Our mission is to accelerate the scale, growth and impact of nonprofit news and place the sector on the path to rebuild the core civic infrastructure of local journalism that powers democracy.
Today, we are excited to share the first comprehensive look at our progress toward those goals.
Our 2022 Impact Report distills early learnings from across our work since our launch in 2019, including galvanizing nearly $90 million for local news in partnership with national and local philanthropy, a portfolio of 32 grantees representing a wide range of models, four new newsrooms launched and a local philanthropic partnerships program building new newsrooms in collaboration with local coalitions in Ohio and Houston.
In many ways, this is just the beginning. About half our grantees are still in the first year of their grants. Much of our grant dollars go to the creation of new business and revenue roles and half of the roles are filled; the rest will be hired over the next 12-18 months. But even looking at these early results, we are incredibly proud of this work and optimistic about the direction we’re going. Here is our impact by the numbers:
- American Journalism Project grantees grow by an average of 67 percent in Year One of their grant and are projecting to double their revenue by Year Three.
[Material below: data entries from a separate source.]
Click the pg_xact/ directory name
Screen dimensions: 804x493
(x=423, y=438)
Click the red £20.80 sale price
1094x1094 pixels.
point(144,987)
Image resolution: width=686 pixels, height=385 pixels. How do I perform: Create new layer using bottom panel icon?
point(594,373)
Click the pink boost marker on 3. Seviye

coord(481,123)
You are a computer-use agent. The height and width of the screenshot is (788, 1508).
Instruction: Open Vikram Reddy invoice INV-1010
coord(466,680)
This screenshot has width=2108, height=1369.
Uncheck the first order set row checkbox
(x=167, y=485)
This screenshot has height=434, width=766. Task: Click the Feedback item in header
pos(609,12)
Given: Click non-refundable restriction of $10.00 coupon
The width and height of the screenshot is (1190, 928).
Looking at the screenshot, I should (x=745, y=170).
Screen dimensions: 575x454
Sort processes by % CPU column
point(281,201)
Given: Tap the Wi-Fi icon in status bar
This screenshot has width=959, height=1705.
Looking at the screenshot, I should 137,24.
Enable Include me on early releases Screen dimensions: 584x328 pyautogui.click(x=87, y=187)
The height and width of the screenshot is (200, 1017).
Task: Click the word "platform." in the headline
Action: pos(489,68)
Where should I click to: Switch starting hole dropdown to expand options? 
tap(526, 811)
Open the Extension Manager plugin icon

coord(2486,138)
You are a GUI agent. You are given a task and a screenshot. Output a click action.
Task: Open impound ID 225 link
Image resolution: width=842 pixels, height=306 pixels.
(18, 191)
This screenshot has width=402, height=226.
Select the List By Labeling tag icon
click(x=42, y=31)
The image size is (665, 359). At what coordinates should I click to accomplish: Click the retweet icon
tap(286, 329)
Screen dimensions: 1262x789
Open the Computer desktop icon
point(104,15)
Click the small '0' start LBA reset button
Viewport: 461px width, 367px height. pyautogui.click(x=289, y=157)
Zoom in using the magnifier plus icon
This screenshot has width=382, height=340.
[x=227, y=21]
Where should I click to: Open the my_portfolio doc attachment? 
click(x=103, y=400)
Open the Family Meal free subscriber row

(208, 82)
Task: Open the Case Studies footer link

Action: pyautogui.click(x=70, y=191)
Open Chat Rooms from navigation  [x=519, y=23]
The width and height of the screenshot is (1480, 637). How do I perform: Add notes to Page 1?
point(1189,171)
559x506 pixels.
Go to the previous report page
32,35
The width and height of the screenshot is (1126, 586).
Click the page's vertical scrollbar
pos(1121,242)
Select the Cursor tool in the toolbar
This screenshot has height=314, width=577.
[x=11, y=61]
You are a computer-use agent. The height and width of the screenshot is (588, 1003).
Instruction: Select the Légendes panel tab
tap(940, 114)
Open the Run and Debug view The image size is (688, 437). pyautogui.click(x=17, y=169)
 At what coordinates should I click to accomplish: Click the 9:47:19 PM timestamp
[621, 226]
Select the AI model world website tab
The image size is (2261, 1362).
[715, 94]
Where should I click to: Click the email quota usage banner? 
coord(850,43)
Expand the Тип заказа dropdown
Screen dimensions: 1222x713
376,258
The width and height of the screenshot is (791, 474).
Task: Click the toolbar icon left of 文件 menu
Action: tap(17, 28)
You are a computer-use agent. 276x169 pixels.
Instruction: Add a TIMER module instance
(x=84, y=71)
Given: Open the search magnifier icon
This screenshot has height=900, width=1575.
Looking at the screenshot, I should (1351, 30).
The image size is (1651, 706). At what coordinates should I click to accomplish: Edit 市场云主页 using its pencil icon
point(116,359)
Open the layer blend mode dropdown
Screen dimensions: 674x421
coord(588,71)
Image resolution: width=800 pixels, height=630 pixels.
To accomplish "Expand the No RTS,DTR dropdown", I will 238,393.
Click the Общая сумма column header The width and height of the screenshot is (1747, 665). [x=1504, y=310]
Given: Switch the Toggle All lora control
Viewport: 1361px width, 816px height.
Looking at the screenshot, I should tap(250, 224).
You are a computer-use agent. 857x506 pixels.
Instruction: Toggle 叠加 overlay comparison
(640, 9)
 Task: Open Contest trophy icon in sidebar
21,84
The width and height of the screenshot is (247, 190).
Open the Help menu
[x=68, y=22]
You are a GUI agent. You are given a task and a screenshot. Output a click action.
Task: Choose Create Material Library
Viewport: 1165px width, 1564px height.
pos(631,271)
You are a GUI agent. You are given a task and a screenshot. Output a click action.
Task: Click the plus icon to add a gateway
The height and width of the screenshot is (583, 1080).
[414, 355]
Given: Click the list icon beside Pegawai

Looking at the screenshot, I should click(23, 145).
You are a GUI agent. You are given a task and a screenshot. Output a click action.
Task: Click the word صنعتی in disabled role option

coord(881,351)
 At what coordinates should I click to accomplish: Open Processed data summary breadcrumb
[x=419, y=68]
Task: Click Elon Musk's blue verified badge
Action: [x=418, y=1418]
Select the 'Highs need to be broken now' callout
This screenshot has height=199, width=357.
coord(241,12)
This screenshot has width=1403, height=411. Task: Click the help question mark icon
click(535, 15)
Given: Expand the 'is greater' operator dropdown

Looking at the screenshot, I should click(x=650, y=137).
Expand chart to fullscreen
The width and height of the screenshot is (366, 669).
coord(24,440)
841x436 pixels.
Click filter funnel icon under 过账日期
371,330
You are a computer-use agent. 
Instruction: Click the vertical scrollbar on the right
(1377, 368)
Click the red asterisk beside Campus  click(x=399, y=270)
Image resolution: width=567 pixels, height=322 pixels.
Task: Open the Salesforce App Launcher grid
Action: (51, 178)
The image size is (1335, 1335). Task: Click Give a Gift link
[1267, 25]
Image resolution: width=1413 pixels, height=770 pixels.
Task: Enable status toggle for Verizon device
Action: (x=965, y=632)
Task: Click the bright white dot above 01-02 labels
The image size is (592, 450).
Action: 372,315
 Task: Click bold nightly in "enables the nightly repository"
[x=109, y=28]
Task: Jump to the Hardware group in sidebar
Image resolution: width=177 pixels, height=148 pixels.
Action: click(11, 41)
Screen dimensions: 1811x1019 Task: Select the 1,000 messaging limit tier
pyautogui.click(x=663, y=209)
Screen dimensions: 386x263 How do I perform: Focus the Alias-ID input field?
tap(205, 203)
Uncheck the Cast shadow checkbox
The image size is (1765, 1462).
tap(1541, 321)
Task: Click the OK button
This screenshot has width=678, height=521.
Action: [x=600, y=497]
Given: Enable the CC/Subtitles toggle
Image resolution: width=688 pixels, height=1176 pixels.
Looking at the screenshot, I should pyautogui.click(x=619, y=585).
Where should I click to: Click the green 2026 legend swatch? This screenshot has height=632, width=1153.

- Grantees in our portfolio for at least one year are on track toward a 5x return on investment.
- 100 percent of grantees say they are better positioned to grow than before they received American Journalism Project funding and support.
- Grantees have hired 57 key revenue and operations roles funded by the American Journalism Project — with 90 percent retention.
- 47 percent of grantees have a person of color leading the organization, the newsroom, or both, and 63 percent have a woman in one or both of those roles.
- Four startup newsrooms have launched with American Journalism Project support, with two more in the pre-launch stage.
Our early results reinforce our core belief that philanthropy will power the future of the local news field. We’ve never been more certain that national and local philanthropy can together catalyze a new generation of news organizations. We are grateful to all of our partners and supporters, our bold grantees, and team of colleagues who share our values and mission.
We are heartened by these early results, but there’s much more to be done. The road to systems change is a long one, and we’re energized by the challenges and strategic questions that lie ahead. We will continue to report on our results and the results of grantees, and we will use these learnings to inform and scale our operation as we move into the next phase of our efforts beginning this year.